PROBLEM REQUIREMENTS:
Your task is to find every line of the listing that includes "will" and copy it.

DATASET:
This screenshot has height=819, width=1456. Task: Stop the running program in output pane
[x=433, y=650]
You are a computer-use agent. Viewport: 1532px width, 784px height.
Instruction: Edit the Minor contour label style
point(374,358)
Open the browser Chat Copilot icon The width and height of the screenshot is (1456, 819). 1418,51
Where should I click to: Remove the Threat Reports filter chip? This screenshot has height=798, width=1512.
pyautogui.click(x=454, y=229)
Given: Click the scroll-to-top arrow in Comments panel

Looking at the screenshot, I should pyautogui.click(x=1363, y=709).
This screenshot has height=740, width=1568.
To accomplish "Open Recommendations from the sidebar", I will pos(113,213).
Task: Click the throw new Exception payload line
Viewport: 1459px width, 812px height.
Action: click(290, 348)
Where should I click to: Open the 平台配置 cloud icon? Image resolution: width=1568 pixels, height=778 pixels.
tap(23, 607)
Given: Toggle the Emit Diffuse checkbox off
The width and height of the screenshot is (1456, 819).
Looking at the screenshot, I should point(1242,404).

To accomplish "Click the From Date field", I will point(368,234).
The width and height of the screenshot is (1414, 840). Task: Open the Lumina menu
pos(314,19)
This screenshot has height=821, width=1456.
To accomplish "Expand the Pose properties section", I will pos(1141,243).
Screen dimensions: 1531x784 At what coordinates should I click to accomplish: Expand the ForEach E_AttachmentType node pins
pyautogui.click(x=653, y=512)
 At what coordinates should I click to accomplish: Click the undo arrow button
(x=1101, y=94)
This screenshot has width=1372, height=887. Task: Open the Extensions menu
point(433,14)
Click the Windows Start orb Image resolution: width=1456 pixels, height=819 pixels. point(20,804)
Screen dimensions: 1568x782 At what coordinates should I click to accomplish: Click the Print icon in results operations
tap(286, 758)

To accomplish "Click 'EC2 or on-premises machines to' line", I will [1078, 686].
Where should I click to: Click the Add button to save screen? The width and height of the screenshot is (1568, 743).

RESULT FOR THIS EXERCISE:
To accomplish "Open Recommendations from the sidebar", I will pos(113,213).
To accomplish "Click the From Date field", I will point(368,234).
To accomplish "Expand the Pose properties section", I will pos(1141,243).
To accomplish "Click 'EC2 or on-premises machines to' line", I will [1078, 686].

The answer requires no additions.